%%

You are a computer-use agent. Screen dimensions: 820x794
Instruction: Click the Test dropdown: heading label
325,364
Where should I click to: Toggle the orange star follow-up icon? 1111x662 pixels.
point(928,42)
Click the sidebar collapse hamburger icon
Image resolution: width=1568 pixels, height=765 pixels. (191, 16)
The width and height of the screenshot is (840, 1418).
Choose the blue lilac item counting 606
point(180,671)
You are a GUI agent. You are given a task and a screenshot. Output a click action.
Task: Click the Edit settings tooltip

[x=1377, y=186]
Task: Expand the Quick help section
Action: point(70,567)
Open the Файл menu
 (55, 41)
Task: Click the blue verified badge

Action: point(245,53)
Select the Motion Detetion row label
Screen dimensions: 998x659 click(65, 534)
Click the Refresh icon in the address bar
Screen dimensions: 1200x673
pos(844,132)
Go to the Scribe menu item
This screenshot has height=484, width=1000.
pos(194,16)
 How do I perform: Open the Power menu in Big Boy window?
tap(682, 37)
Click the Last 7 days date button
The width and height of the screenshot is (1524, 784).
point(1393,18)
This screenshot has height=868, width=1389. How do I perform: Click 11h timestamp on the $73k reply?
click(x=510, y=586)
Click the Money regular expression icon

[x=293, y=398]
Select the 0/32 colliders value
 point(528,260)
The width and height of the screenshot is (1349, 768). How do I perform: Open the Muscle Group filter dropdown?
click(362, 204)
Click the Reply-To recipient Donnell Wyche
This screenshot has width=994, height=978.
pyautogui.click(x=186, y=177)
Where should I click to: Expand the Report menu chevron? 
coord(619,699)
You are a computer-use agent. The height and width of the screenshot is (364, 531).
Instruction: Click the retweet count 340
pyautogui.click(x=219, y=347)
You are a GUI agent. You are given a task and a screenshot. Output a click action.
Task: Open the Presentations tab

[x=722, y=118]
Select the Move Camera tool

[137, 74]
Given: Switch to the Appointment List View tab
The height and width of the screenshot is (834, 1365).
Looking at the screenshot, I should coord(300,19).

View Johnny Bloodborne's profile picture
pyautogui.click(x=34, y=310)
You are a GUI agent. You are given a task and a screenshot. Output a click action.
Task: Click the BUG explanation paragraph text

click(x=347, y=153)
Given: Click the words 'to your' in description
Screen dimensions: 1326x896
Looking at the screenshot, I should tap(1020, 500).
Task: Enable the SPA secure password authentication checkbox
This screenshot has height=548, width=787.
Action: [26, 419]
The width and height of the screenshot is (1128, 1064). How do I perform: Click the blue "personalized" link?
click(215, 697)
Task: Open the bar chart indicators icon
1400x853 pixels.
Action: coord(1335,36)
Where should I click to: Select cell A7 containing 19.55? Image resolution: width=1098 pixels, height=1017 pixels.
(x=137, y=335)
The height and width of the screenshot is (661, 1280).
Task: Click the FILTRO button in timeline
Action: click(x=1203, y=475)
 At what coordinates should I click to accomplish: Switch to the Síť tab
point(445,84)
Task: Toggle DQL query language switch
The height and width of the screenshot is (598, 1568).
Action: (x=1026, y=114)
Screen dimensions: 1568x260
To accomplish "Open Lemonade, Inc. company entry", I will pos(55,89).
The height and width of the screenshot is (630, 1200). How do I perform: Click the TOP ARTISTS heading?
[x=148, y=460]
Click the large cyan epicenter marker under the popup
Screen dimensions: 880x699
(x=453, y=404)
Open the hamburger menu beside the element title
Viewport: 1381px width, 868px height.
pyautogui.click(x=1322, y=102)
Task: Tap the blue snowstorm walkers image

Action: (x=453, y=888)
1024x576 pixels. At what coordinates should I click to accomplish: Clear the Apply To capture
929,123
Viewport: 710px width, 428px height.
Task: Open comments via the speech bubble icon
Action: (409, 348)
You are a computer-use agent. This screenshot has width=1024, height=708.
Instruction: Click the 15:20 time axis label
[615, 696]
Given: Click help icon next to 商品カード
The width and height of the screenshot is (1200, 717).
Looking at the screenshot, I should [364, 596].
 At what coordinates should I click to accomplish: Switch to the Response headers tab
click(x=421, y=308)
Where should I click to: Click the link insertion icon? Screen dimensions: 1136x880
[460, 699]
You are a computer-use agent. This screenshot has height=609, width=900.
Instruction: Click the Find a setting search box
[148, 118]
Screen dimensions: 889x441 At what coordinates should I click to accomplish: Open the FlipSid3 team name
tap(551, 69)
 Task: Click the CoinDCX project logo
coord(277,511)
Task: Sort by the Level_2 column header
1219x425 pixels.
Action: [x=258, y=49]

%%

▸ **THE REQUEST**
Reproduce all of the items above line for line, with no changes.

▸ **WRITTEN RESPONSE**
You are a computer-use agent. Screen dimensions: 820x794
Instruction: Click the Test dropdown: heading label
325,364
Where should I click to: Toggle the orange star follow-up icon? 1111x662 pixels.
point(928,42)
Click the sidebar collapse hamburger icon
Image resolution: width=1568 pixels, height=765 pixels. (191, 16)
The width and height of the screenshot is (840, 1418).
Choose the blue lilac item counting 606
point(180,671)
You are a GUI agent. You are given a task and a screenshot. Output a click action.
Task: Click the Edit settings tooltip

[x=1377, y=186]
Task: Expand the Quick help section
Action: point(70,567)
Open the Файл menu
 (55, 41)
Task: Click the blue verified badge

Action: point(245,53)
Select the Motion Detetion row label
Screen dimensions: 998x659 click(65, 534)
Click the Refresh icon in the address bar
Screen dimensions: 1200x673
pos(844,132)
Go to the Scribe menu item
This screenshot has height=484, width=1000.
pos(194,16)
 How do I perform: Open the Power menu in Big Boy window?
tap(682, 37)
Click the Last 7 days date button
The width and height of the screenshot is (1524, 784).
point(1393,18)
This screenshot has height=868, width=1389. How do I perform: Click 11h timestamp on the $73k reply?
click(x=510, y=586)
Click the Money regular expression icon

[x=293, y=398]
Select the 0/32 colliders value
 point(528,260)
The width and height of the screenshot is (1349, 768). How do I perform: Open the Muscle Group filter dropdown?
click(362, 204)
Click the Reply-To recipient Donnell Wyche
This screenshot has width=994, height=978.
pyautogui.click(x=186, y=177)
Where should I click to: Expand the Report menu chevron? 
coord(619,699)
You are a computer-use agent. The height and width of the screenshot is (364, 531).
Instruction: Click the retweet count 340
pyautogui.click(x=219, y=347)
You are a GUI agent. You are given a task and a screenshot. Output a click action.
Task: Open the Presentations tab

[x=722, y=118]
Select the Move Camera tool

[137, 74]
Given: Switch to the Appointment List View tab
The height and width of the screenshot is (834, 1365).
Looking at the screenshot, I should coord(300,19).

View Johnny Bloodborne's profile picture
pyautogui.click(x=34, y=310)
You are a GUI agent. You are given a task and a screenshot. Output a click action.
Task: Click the BUG explanation paragraph text

click(x=347, y=153)
Given: Click the words 'to your' in description
Screen dimensions: 1326x896
Looking at the screenshot, I should tap(1020, 500).
Task: Enable the SPA secure password authentication checkbox
This screenshot has height=548, width=787.
Action: [26, 419]
The width and height of the screenshot is (1128, 1064). How do I perform: Click the blue "personalized" link?
click(215, 697)
Task: Open the bar chart indicators icon
1400x853 pixels.
Action: coord(1335,36)
Where should I click to: Select cell A7 containing 19.55? Image resolution: width=1098 pixels, height=1017 pixels.
(x=137, y=335)
The height and width of the screenshot is (661, 1280).
Task: Click the FILTRO button in timeline
Action: click(x=1203, y=475)
 At what coordinates should I click to accomplish: Switch to the Síť tab
point(445,84)
Task: Toggle DQL query language switch
The height and width of the screenshot is (598, 1568).
Action: (x=1026, y=114)
Screen dimensions: 1568x260
To accomplish "Open Lemonade, Inc. company entry", I will pos(55,89).
The height and width of the screenshot is (630, 1200). How do I perform: Click the TOP ARTISTS heading?
[x=148, y=460]
Click the large cyan epicenter marker under the popup
Screen dimensions: 880x699
(x=453, y=404)
Open the hamburger menu beside the element title
Viewport: 1381px width, 868px height.
pyautogui.click(x=1322, y=102)
Task: Tap the blue snowstorm walkers image

Action: (x=453, y=888)
1024x576 pixels. At what coordinates should I click to accomplish: Clear the Apply To capture
929,123
Viewport: 710px width, 428px height.
Task: Open comments via the speech bubble icon
Action: (409, 348)
You are a computer-use agent. This screenshot has width=1024, height=708.
Instruction: Click the 15:20 time axis label
[615, 696]
Given: Click help icon next to 商品カード
The width and height of the screenshot is (1200, 717).
Looking at the screenshot, I should [364, 596].
 At what coordinates should I click to accomplish: Switch to the Response headers tab
click(x=421, y=308)
Where should I click to: Click the link insertion icon? Screen dimensions: 1136x880
[460, 699]
You are a computer-use agent. This screenshot has height=609, width=900.
Instruction: Click the Find a setting search box
[148, 118]
Screen dimensions: 889x441 At what coordinates should I click to accomplish: Open the FlipSid3 team name
tap(551, 69)
 Task: Click the CoinDCX project logo
coord(277,511)
Task: Sort by the Level_2 column header
1219x425 pixels.
Action: [x=258, y=49]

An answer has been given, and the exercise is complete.